** TASK REQUIREMENTS **
What follows is a set of records; repeat all of them exactly.

DATA SUPPLIED START

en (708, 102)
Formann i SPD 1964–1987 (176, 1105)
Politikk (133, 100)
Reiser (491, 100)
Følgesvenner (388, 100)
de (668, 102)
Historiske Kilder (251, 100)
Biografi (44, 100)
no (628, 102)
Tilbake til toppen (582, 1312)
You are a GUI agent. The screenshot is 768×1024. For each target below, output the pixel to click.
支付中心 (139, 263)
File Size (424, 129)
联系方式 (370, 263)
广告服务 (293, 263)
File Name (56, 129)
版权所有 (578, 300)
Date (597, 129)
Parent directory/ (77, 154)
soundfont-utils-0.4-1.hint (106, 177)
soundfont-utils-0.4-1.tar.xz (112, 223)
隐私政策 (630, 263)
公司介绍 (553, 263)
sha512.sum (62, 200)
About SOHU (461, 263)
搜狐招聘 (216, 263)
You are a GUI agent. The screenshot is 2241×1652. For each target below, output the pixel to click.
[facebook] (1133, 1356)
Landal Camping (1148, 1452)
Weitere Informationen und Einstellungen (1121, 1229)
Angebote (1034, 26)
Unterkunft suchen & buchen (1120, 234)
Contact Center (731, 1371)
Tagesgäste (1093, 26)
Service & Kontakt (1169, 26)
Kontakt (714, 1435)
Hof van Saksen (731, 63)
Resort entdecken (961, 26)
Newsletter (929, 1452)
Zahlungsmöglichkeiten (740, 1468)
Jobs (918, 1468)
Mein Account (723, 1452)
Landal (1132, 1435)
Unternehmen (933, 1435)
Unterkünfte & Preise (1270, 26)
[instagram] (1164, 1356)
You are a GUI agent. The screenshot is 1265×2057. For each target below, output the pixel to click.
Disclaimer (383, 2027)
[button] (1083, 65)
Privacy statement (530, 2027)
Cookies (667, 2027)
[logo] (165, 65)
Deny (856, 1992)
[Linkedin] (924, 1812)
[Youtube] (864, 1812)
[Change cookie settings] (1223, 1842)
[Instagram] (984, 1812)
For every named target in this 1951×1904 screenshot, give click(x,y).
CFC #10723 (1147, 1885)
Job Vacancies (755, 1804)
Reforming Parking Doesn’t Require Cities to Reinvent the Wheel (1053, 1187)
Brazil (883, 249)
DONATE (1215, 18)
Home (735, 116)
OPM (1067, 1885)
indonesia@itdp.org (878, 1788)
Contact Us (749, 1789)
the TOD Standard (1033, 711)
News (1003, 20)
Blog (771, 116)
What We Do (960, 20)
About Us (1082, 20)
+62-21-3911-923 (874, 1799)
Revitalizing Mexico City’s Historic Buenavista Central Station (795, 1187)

DATA SUPPLIED END

** RESPONSE TO THIS EXERCISE **
en (708, 102)
Formann i SPD 1964–1987 (176, 1105)
Politikk (133, 100)
Reiser (491, 100)
Følgesvenner (388, 100)
de (668, 102)
Historiske Kilder (251, 100)
Biografi (44, 100)
no (628, 102)
Tilbake til toppen (582, 1312)
You are a GUI agent. The screenshot is 768×1024. For each target below, output the pixel to click.
支付中心 (139, 263)
File Size (424, 129)
联系方式 (370, 263)
广告服务 (293, 263)
File Name (56, 129)
版权所有 (578, 300)
Date (597, 129)
Parent directory/ (77, 154)
soundfont-utils-0.4-1.hint (106, 177)
soundfont-utils-0.4-1.tar.xz (112, 223)
隐私政策 (630, 263)
公司介绍 (553, 263)
sha512.sum (62, 200)
About SOHU (461, 263)
搜狐招聘 (216, 263)
You are a GUI agent. The screenshot is 2241×1652. For each target below, output the pixel to click.
[facebook] (1133, 1356)
Landal Camping (1148, 1452)
Weitere Informationen und Einstellungen (1121, 1229)
Angebote (1034, 26)
Unterkunft suchen & buchen (1120, 234)
Contact Center (731, 1371)
Tagesgäste (1093, 26)
Service & Kontakt (1169, 26)
Kontakt (714, 1435)
Hof van Saksen (731, 63)
Resort entdecken (961, 26)
Newsletter (929, 1452)
Zahlungsmöglichkeiten (740, 1468)
Jobs (918, 1468)
Mein Account (723, 1452)
Landal (1132, 1435)
Unternehmen (933, 1435)
Unterkünfte & Preise (1270, 26)
[instagram] (1164, 1356)
You are a GUI agent. The screenshot is 1265×2057. For each target below, output the pixel to click.
Disclaimer (383, 2027)
[button] (1083, 65)
Privacy statement (530, 2027)
Cookies (667, 2027)
[logo] (165, 65)
Deny (856, 1992)
[Linkedin] (924, 1812)
[Youtube] (864, 1812)
[Change cookie settings] (1223, 1842)
[Instagram] (984, 1812)
For every named target in this 1951×1904 screenshot, give click(x,y).
CFC #10723 (1147, 1885)
Job Vacancies (755, 1804)
Reforming Parking Doesn’t Require Cities to Reinvent the Wheel (1053, 1187)
Brazil (883, 249)
DONATE (1215, 18)
Home (735, 116)
OPM (1067, 1885)
indonesia@itdp.org (878, 1788)
Contact Us (749, 1789)
the TOD Standard (1033, 711)
News (1003, 20)
Blog (771, 116)
What We Do (960, 20)
About Us (1082, 20)
+62-21-3911-923 (874, 1799)
Revitalizing Mexico City’s Historic Buenavista Central Station (795, 1187)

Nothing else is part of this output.